What the exercise asks: Reproduce the data below, swapping each occurrence of "computer-use agent" for "desktop automation agent" and leaving everything else unchanged.

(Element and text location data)
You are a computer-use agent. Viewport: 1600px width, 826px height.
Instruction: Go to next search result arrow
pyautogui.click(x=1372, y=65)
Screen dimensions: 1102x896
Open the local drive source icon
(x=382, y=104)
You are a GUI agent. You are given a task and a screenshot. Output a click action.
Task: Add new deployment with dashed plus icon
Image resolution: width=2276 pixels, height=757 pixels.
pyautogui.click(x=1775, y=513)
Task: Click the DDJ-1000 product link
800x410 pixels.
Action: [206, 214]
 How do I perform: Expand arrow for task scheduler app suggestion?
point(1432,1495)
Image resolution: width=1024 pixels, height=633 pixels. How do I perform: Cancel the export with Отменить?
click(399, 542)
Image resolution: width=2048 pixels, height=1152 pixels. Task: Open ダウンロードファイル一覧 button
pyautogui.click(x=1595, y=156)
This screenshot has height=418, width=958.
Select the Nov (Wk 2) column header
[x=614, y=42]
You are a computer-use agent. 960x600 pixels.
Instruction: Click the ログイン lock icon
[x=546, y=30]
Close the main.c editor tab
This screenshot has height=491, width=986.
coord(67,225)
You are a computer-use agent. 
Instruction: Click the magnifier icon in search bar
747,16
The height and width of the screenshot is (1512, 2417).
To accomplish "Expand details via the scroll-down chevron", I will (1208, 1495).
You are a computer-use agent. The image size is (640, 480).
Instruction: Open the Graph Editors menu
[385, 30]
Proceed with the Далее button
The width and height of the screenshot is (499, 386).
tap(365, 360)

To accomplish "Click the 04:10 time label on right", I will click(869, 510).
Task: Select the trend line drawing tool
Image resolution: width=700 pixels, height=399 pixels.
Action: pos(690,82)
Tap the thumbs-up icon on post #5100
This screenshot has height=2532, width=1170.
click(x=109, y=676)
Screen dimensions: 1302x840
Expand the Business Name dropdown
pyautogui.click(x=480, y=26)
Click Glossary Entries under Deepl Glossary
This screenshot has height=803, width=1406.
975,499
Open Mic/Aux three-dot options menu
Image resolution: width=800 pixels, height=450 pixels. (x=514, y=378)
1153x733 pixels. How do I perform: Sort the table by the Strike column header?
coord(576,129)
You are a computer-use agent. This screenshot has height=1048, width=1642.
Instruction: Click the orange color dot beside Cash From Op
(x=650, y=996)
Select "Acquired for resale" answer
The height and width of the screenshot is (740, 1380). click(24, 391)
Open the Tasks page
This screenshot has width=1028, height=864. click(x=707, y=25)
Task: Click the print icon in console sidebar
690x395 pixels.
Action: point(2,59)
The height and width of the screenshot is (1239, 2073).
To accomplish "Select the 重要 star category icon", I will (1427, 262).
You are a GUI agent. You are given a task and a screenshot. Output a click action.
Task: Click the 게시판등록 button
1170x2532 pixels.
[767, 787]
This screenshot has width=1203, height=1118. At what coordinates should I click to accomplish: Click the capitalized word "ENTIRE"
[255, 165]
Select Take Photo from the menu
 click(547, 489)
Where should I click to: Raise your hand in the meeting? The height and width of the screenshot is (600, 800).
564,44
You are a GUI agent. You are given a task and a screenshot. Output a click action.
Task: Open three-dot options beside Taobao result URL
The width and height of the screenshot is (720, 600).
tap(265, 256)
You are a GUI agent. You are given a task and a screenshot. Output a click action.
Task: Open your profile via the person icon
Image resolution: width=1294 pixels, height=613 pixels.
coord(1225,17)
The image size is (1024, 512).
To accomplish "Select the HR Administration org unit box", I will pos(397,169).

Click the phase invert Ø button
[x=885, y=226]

Solution for this problem:
You are a desktop automation agent. Viewport: 1600px width, 826px height.
Instruction: Go to next search result arrow
pyautogui.click(x=1372, y=65)
Screen dimensions: 1102x896
Open the local drive source icon
(x=382, y=104)
You are a GUI agent. You are given a task and a screenshot. Output a click action.
Task: Add new deployment with dashed plus icon
Image resolution: width=2276 pixels, height=757 pixels.
pyautogui.click(x=1775, y=513)
Task: Click the DDJ-1000 product link
800x410 pixels.
Action: [206, 214]
 How do I perform: Expand arrow for task scheduler app suggestion?
point(1432,1495)
Image resolution: width=1024 pixels, height=633 pixels. How do I perform: Cancel the export with Отменить?
click(399, 542)
Image resolution: width=2048 pixels, height=1152 pixels. Task: Open ダウンロードファイル一覧 button
pyautogui.click(x=1595, y=156)
This screenshot has height=418, width=958.
Select the Nov (Wk 2) column header
[x=614, y=42]
You are a desktop automation agent. 960x600 pixels.
Instruction: Click the ログイン lock icon
[x=546, y=30]
Close the main.c editor tab
This screenshot has height=491, width=986.
coord(67,225)
You are a desktop automation agent. 
Instruction: Click the magnifier icon in search bar
747,16
The height and width of the screenshot is (1512, 2417).
To accomplish "Expand details via the scroll-down chevron", I will (1208, 1495).
You are a desktop automation agent. The image size is (640, 480).
Instruction: Open the Graph Editors menu
[385, 30]
Proceed with the Далее button
The width and height of the screenshot is (499, 386).
tap(365, 360)

To accomplish "Click the 04:10 time label on right", I will click(869, 510).
Task: Select the trend line drawing tool
Image resolution: width=700 pixels, height=399 pixels.
Action: pos(690,82)
Tap the thumbs-up icon on post #5100
This screenshot has height=2532, width=1170.
click(x=109, y=676)
Screen dimensions: 1302x840
Expand the Business Name dropdown
pyautogui.click(x=480, y=26)
Click Glossary Entries under Deepl Glossary
This screenshot has height=803, width=1406.
975,499
Open Mic/Aux three-dot options menu
Image resolution: width=800 pixels, height=450 pixels. (x=514, y=378)
1153x733 pixels. How do I perform: Sort the table by the Strike column header?
coord(576,129)
You are a desktop automation agent. This screenshot has height=1048, width=1642.
Instruction: Click the orange color dot beside Cash From Op
(x=650, y=996)
Select "Acquired for resale" answer
The height and width of the screenshot is (740, 1380). click(24, 391)
Open the Tasks page
This screenshot has width=1028, height=864. click(x=707, y=25)
Task: Click the print icon in console sidebar
690x395 pixels.
Action: point(2,59)
The height and width of the screenshot is (1239, 2073).
To accomplish "Select the 重要 star category icon", I will (1427, 262).
You are a GUI agent. You are given a task and a screenshot. Output a click action.
Task: Click the 게시판등록 button
1170x2532 pixels.
[767, 787]
This screenshot has width=1203, height=1118. At what coordinates should I click to accomplish: Click the capitalized word "ENTIRE"
[255, 165]
Select Take Photo from the menu
 click(547, 489)
Where should I click to: Raise your hand in the meeting? The height and width of the screenshot is (600, 800).
564,44
You are a GUI agent. You are given a task and a screenshot. Output a click action.
Task: Open three-dot options beside Taobao result URL
The width and height of the screenshot is (720, 600).
tap(265, 256)
You are a GUI agent. You are given a task and a screenshot. Output a click action.
Task: Open your profile via the person icon
Image resolution: width=1294 pixels, height=613 pixels.
coord(1225,17)
The image size is (1024, 512).
To accomplish "Select the HR Administration org unit box", I will pos(397,169).

Click the phase invert Ø button
[x=885, y=226]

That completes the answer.